(Dataset entries)
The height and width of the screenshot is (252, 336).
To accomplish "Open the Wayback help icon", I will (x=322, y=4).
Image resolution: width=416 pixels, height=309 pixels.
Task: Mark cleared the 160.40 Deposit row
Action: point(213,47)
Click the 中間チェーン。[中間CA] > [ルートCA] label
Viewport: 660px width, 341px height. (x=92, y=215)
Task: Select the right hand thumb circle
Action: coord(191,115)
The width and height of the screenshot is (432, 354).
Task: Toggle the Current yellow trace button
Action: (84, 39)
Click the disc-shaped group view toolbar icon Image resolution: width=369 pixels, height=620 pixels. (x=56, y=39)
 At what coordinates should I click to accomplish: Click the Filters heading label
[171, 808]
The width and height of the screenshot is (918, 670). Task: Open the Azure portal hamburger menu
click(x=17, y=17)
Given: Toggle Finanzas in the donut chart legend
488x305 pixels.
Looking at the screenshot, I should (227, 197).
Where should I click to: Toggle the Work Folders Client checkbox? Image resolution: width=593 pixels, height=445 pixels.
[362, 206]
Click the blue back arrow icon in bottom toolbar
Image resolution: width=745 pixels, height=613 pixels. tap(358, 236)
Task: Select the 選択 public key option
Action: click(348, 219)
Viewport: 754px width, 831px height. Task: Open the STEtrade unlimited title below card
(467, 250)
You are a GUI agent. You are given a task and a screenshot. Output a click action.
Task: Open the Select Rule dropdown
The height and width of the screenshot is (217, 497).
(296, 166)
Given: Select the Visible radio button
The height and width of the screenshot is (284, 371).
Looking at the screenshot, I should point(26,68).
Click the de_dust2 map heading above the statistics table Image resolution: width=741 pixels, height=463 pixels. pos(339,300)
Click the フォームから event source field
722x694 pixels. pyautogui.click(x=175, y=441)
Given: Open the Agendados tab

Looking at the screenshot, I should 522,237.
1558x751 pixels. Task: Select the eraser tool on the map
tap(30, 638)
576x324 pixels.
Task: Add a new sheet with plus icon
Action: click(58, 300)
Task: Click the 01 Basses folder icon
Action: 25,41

TASK INSTRUCTIONS
Copy out only the lines of the records above from the one with "The height and width of the screenshot is (217, 497)." through the one with "Click the de_dust2", exactly as they stand, both included.

RESPONSE TO THE EXERCISE
The height and width of the screenshot is (217, 497).
(296, 166)
Given: Select the Visible radio button
The height and width of the screenshot is (284, 371).
Looking at the screenshot, I should point(26,68).
Click the de_dust2 map heading above the statistics table Image resolution: width=741 pixels, height=463 pixels. pos(339,300)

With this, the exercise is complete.